I Paesi Emergenti non sono l’unico punto di tensione; il flusso di eventi geopolitici è stato altamente turbolento su diversi fronti. Come lasciato intendere dalla recente retorica, il Presidente Trump ha ritirato gli USA dagli accordi sul nucleare con l’Iran, reintroducendo le pesanti sanzioni (anche se nell’arco di 90/180 giorni) che erano in vigore fino al 2015, ed in netto contrasto con la posizione europea in materia. Anche se è possibile che Trump tenti di riaprire la via negoziale, come accaduto con la Corea del Nord, la situazione è particolarmente delicata poiché interventi dirompenti in Medio Oriente rischiano più facilmente di sfociare in operazioni militari, dalle quali è più complicato tornare indietro. L’effetto immediato è di consolidare il petrolio ai massimi dal 2014, sula prospettiva che almeno mezzo milione di barili al giorno di produzione iraniana possa uscire dal mercato.

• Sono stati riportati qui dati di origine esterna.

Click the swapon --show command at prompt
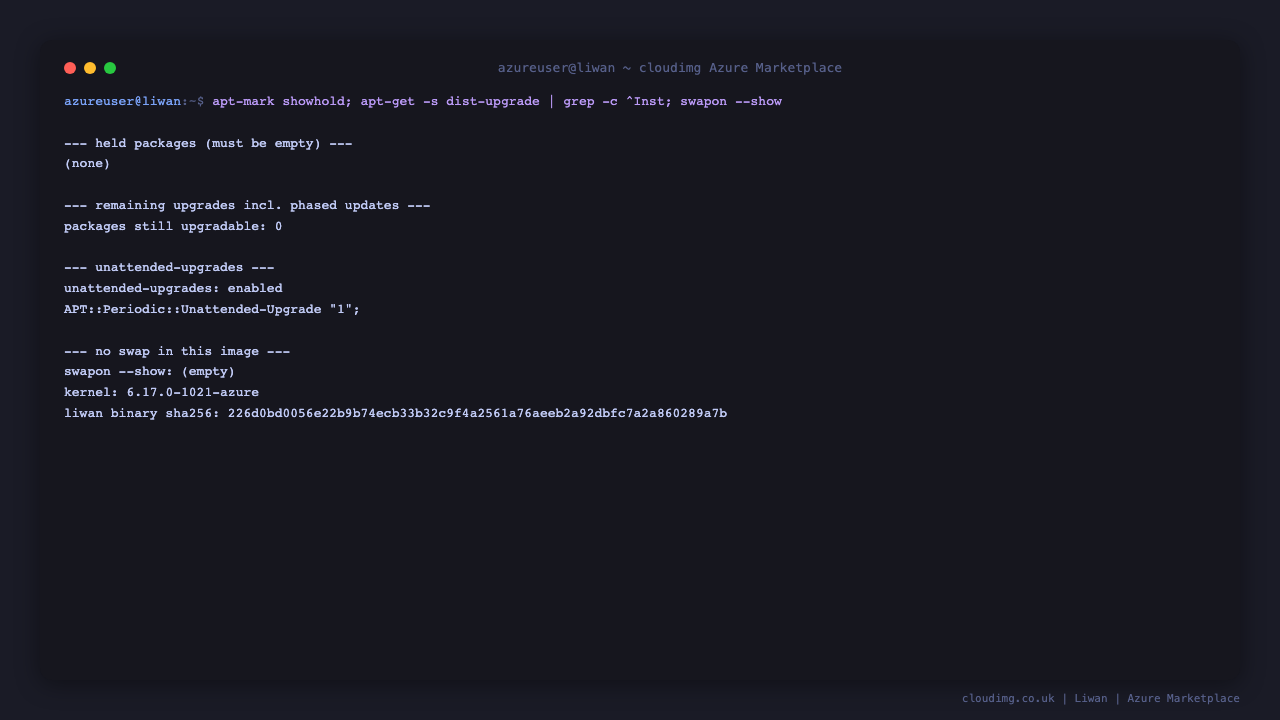(x=731, y=102)
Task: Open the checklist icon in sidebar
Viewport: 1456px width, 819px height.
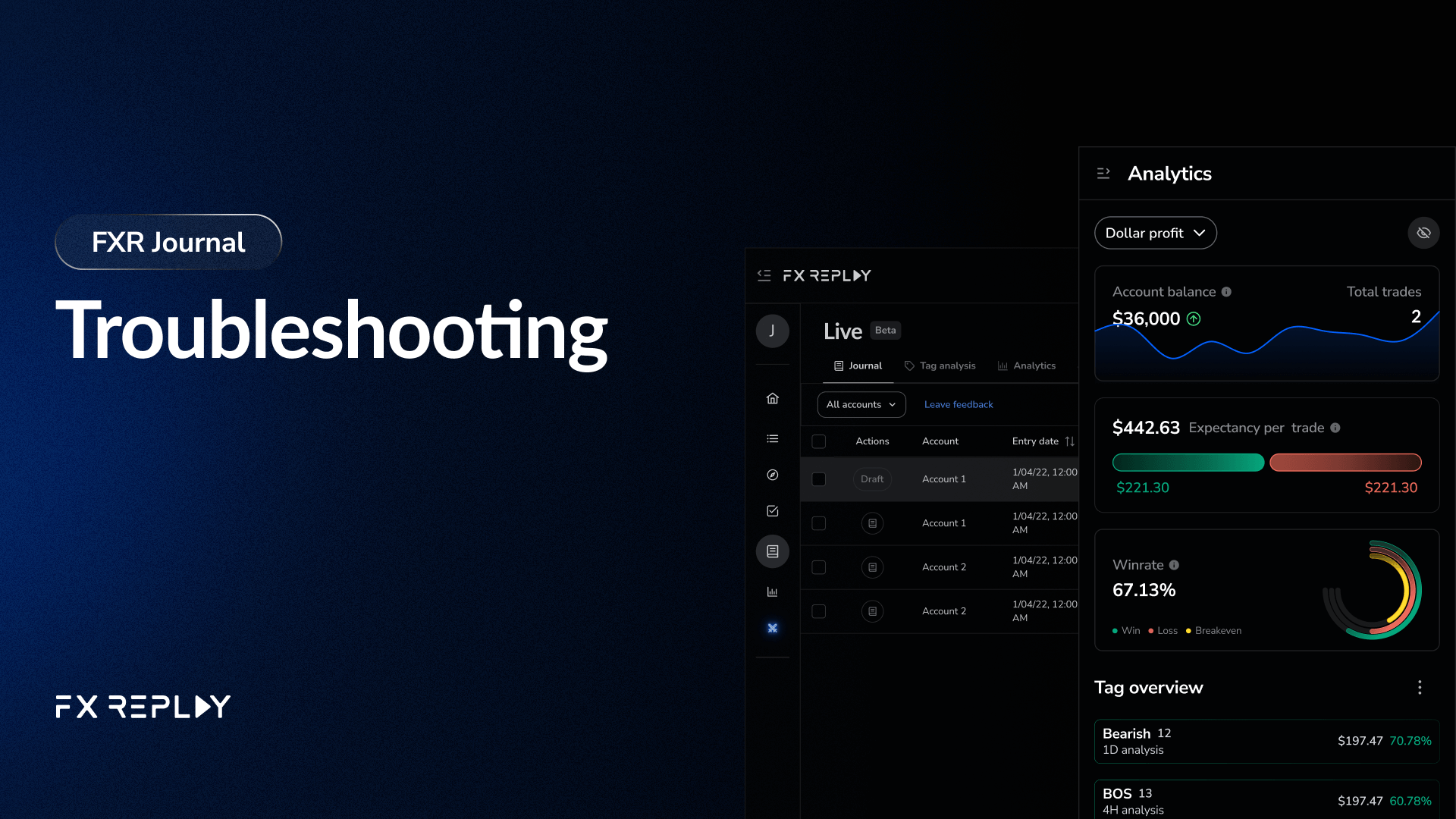Action: pos(772,511)
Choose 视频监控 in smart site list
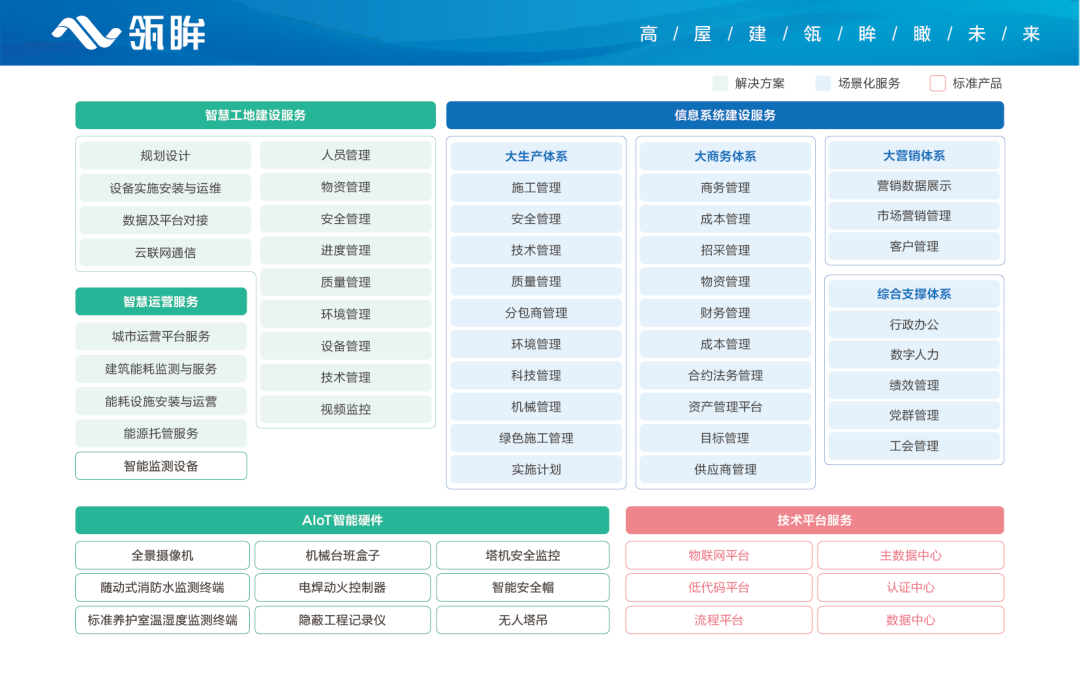1080x692 pixels. click(346, 409)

L’attenzione si è nuovamente ridestata anche sull’Italia. Dopo due mesi di infruttuose consultazioni tra i partiti per la formazione del nuovo Governo, promosse dal Presidente della Repubblica, sembrava che lo scenario di elezioni anticipate (addirittura in estate) fosse diventato quello più probabile, fino a quando le trattative tra Lega e M5S non hanno ripreso nuovamente vigore ed ora un Governo tra i due partiti anti-sistema sembra in dirittura d’arrivo. Nonostante questo risultato fosse considerato quello meno probabile e meno “market-friendly” prima delle elezioni, la risposta dei mercati rimane composta: il nuovo Governo Lega-M5S sarà quasi sicuramente in rotta di collisione con le autorità europee sulla politica fiscale, ma sarà fin dall’inizio sottoposto ad una stretta supervisione del Presidente della Repubblica, che probabilmente per ora è sufficiente a rassicurare gli investitori.